▶ **Study questions**:
1) In the passage on women and the early space program, why was Jerrie Cobb never considered as a NASA candidate despite passing the same tests as the Mercury Seven? Answer in one to three sentences.
2) Write the next part of the passage on women and the early space program, starting after its final sentence.

▶ **Selected passage**:
○ ○ ○ ○ ○ ○ ○
Enter famous pilot Jacqueline Cochran—another of Weitekamp’s primary characters. Not only did Ms. Cochran hold many aviation records, she owned a line of cosmetics and perfume and was known to remain in her airplane cockpit applying lipstick after an air race for the benefit of photographers. Ms. Cochran directed much of her personal wealth toward Dr. Lovelace’s program with the caveat that she be recognized as the squadron leader, so to speak. Author Weitekamp does a deft job of portraying Cochran’s ego as big as all outdoors.
It is important to note that in the heat of the space race, the United States scrambled to answer all of the Soviet Union’s space “firsts” except for one. The US played catch-up when it came to the first object in space, the first animal, the first human, the first to orbit, the first rendezvous, the first space walk, and other challenges, but when it came to matching the first woman in space, the US said it wasn’t interested. The domestic confusion over a female space traveler was evident in the weird list of euphemisms appearing in the news: “astro-nette”, “astronautrix”, “feminaut”, and the popular “space girl.” Therefore, the Soviet Union’s Valentina Tereshkova held the record as the only woman in space for some 20 years since her launch in 1963.
The US played catch-up when it came to the first object in space, the first animal, the first human, the first to orbit, the first rendezvous, the first space walk, and other challenges, but when it came to matching the first woman in space, the US said it wasn’t interested. |
Right Stuff, Wrong Sex is published by Johns Hopkins University Press as part of its “Gender Relations in the American Experience” academic series. While there is no doubt that Weitekamp is an advocate of women’s rights, she is a level-headed advocate. Her judiciousness is most evident in her handling of Jerrie Cobb, one of the more difficult characters in this tale. Cobb was one of the first female volunteers to pass the same medical and psychological tests as those administered to the original NASA Mercury Seven astronauts. She had ample flying hours in prop planes, but because she lacked the requisite jet flight experience, she was never considered as a NASA candidate. Cobb persisted as a vocal thorn in the side of NASA and the agency ultimately co-opted her by making her a consultant to the program, albeit one who was never consulted. Weitekamp handles Cobb’s ultra-Christian zealotry admirably and suggests that Cobb’s own tendency to lose touch with political reality was her undoing.
○ ○ ○ ○ ○ ○ ○
(Collected data)
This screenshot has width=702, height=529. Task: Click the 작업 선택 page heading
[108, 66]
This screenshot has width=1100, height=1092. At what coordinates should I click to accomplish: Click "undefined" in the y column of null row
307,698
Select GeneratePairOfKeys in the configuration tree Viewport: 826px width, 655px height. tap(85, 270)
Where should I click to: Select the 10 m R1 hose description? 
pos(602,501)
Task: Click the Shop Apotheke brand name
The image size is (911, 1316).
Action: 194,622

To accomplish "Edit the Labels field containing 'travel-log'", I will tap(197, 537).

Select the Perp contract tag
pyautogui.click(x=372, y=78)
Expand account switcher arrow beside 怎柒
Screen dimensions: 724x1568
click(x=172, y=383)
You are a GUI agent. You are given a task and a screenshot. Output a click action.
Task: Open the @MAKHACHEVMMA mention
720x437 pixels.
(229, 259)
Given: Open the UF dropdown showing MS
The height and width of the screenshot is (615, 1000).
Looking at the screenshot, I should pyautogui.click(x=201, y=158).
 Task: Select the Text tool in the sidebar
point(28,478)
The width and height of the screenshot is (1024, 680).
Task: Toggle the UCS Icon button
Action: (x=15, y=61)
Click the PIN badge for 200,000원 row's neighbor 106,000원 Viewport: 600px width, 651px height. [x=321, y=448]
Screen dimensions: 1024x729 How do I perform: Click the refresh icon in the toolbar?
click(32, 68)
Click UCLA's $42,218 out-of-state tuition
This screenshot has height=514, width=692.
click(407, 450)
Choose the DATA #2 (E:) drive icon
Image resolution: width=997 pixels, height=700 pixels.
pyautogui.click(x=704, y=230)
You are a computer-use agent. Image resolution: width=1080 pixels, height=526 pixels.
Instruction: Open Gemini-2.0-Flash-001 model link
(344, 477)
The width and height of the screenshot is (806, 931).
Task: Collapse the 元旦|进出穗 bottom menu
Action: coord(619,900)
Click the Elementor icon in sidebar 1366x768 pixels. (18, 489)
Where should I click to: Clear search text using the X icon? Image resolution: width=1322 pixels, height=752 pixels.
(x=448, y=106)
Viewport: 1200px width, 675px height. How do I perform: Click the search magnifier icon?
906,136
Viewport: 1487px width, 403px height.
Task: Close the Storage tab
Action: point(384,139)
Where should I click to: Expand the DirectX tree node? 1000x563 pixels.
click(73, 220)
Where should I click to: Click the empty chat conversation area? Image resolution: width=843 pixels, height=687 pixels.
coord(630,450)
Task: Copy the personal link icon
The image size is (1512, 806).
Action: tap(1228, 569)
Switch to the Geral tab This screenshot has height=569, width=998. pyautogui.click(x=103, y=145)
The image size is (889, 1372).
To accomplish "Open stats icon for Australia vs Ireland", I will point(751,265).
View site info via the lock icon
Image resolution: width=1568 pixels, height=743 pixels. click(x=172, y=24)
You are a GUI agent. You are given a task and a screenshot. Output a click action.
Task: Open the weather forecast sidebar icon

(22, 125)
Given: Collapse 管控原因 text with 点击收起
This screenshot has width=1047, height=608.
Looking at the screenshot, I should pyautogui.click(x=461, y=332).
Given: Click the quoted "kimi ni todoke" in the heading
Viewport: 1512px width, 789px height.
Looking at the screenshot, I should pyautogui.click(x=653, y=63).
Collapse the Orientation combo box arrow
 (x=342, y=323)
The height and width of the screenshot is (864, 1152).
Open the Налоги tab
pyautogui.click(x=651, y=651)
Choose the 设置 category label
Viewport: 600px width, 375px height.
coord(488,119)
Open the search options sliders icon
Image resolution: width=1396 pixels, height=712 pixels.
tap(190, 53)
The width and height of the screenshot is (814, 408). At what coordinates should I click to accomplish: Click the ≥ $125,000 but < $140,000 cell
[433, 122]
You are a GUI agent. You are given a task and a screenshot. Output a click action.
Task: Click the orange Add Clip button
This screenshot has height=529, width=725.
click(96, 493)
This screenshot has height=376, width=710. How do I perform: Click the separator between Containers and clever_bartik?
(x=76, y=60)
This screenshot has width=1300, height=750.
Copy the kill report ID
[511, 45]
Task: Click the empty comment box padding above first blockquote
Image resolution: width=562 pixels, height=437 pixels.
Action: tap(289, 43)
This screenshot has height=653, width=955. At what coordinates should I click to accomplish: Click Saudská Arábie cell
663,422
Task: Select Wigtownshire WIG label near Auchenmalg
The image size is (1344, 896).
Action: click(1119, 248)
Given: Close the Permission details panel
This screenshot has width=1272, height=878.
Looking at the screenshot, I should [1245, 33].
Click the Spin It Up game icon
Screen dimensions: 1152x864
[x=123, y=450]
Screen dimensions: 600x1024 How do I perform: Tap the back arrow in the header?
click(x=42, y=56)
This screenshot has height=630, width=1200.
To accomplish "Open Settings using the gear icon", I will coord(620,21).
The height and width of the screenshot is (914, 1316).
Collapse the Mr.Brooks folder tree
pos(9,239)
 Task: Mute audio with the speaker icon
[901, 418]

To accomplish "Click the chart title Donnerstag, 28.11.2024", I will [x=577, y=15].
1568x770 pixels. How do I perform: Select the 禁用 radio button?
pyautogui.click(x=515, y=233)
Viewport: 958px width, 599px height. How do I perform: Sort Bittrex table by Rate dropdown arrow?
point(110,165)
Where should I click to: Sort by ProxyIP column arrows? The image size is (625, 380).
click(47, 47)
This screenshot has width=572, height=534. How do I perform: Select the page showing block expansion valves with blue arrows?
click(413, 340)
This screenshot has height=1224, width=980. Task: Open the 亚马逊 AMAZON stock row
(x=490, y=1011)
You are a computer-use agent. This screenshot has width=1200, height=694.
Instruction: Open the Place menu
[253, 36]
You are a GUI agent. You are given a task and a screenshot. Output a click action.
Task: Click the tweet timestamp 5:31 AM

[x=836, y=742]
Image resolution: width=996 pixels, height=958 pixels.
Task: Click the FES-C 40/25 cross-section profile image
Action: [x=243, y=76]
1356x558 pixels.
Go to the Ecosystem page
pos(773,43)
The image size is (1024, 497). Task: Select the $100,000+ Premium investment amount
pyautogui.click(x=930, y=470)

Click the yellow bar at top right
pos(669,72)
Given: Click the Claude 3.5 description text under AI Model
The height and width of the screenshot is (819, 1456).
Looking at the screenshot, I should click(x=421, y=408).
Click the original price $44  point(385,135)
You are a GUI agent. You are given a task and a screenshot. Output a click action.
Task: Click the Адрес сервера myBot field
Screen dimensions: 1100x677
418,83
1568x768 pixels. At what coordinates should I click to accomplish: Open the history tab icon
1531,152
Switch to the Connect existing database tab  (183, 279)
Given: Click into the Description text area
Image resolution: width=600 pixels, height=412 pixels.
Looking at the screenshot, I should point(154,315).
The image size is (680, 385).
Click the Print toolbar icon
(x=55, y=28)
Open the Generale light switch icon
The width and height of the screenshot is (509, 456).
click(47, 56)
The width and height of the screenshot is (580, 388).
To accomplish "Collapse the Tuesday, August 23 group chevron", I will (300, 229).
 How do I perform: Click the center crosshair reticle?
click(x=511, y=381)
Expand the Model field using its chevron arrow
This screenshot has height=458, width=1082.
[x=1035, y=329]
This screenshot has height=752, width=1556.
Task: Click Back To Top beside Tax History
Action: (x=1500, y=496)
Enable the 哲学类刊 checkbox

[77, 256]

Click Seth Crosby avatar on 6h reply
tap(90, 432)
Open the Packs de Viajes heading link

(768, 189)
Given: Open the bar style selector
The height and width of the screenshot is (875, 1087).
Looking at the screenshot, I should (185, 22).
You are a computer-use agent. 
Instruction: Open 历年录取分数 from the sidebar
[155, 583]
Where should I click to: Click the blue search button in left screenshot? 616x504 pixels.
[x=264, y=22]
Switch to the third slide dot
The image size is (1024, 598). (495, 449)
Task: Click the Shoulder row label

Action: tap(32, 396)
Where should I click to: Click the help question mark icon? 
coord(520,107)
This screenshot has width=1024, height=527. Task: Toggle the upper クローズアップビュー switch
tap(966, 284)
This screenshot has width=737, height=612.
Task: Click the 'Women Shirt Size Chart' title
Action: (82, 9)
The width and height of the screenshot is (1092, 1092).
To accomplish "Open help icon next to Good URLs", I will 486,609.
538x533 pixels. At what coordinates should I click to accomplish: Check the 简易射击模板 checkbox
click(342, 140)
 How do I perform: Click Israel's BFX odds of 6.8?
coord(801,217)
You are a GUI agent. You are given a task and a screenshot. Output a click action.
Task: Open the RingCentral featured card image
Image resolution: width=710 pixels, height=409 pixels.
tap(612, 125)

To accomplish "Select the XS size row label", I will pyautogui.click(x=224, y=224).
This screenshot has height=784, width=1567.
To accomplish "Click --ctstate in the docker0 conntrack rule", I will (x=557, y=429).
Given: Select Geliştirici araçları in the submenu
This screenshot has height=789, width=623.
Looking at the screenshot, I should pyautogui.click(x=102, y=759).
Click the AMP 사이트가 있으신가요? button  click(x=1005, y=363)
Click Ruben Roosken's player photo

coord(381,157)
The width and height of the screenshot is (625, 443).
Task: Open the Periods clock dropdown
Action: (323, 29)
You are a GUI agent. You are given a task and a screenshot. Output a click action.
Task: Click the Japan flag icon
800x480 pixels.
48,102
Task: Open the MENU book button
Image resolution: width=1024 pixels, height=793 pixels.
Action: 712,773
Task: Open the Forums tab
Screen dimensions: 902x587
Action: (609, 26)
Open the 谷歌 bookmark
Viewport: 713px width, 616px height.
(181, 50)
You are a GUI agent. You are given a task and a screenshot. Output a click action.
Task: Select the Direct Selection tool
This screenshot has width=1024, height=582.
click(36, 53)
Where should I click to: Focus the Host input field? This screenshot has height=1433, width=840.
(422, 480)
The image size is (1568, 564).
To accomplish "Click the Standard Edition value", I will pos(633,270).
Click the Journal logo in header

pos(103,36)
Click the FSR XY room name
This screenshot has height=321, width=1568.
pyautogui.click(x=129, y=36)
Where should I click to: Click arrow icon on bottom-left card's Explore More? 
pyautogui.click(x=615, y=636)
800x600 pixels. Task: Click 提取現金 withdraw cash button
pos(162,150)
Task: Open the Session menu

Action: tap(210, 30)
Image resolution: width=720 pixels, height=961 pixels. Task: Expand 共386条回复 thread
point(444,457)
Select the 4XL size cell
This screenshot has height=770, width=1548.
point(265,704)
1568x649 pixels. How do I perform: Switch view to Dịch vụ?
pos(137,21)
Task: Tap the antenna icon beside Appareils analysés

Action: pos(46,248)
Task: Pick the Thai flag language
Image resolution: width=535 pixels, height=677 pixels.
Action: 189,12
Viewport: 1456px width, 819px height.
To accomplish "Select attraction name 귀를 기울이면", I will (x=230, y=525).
○ ○ ○ ○ ○ ○ ○
▶ **Results by task**:
1) Although Cobb had ample flying hours in prop planes, she lacked the requisite jet flight experience, so NASA never considered her as a candidate.

2)
Weitekamp is the rare historian who sees the big picture as well as the fine detail. Leave it to Weitekamp to put Jerrie Cobb’s 1962 testimony before a congressional subcommittee on science and astronautics in perspective. During the course of giving testimony regarding gender discrimination in the space program, Cobb slipped off her high heel pumps under the witness table. A keen-eyed UPI wire service photographer snapped a shot of Cobb in her stocking feet and many news services ran the photo. Weitekamp writes, “Similar shots, which distracted from the substance of a woman’s contributions by focusing on a momentary slip of etiquette, had been used for years to make military women and other women who challenged traditional men’s realms look ineffective. The shot undercut Cobb’s message about women’s competence.” Given such context, this fine detail identified by Weitekamp isn’t so incidental after all. Right Stuff, Wrong Sex will have you thinking on all sorts of levels.